Even after the Supreme Court of India’s landmark Indian Penal Code Section 377 judgment in Navtej Singh Johar vs Union Of India (in 2018), the LGBTQIA+ community in India has continued to fight for equal rights. The community continues to fight for same-sex marriage recognition in India.

The two lawyers who were at the forefront of the Navtej judgment, Arundhati Katju and Menaka Guruswamy, revealed one year after the Navtej judgment that they were a same-sex couple, and soon after, launched the “Marriage Project”: an initiative to legalize same-sex marriage in India. As of now, there are multiple public interest litigations (PILs) working their way through various High Courts across the country seeking to recognize this form of marriage under Indian law. And although not much yet has come out of it, the Delhi High Court recently gave the Bharatiya Janata Party-led government in New Delhi one “last opportunity” to respond to these PILs, which have been pending for months now.

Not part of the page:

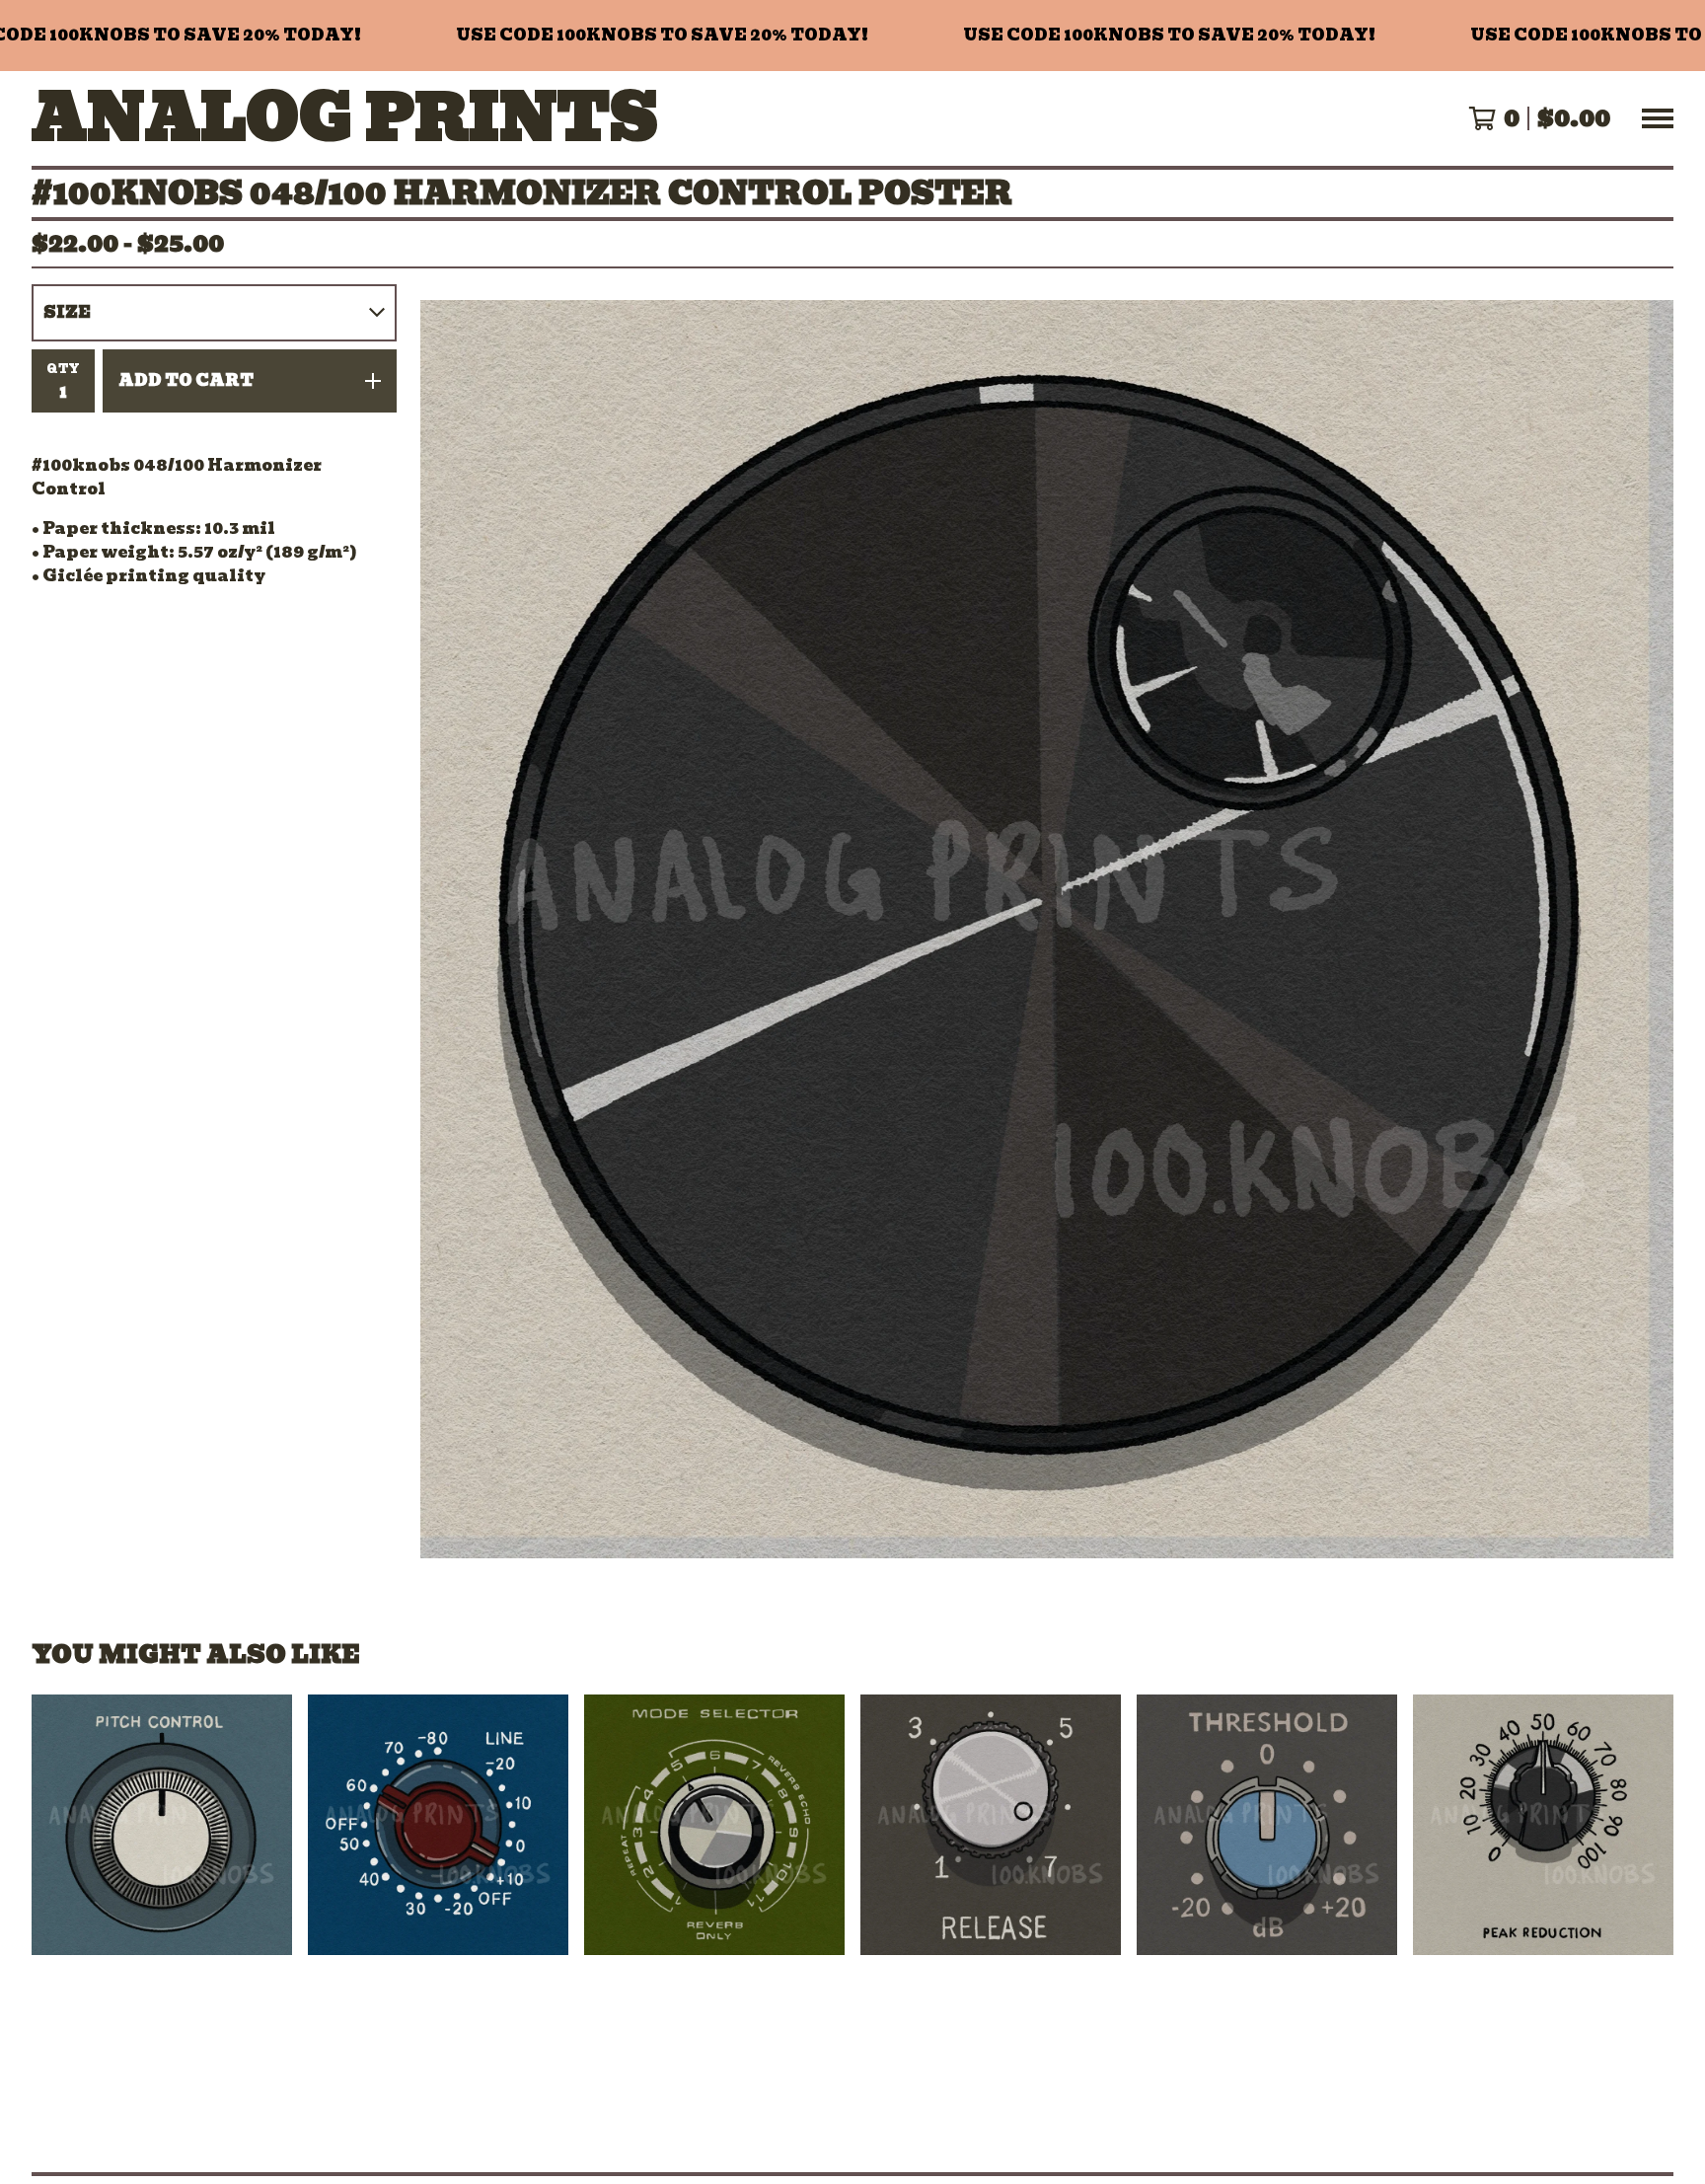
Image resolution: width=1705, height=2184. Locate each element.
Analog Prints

Its dismal record on LGBTQIA+ rights means a positive response from the Modi government is unlikely. The government maintained a deafening silence on the Section 377 decision once the verdict was out, and at the time of its hearing, too, deliberately chose not to take a stand. The stance of the BJP’s parent organization, the Rashtriya Swayamsevak Sangh (RSS), on homosexuality, on the other hand, has softened over the years, even if it still doesn’t go far enough.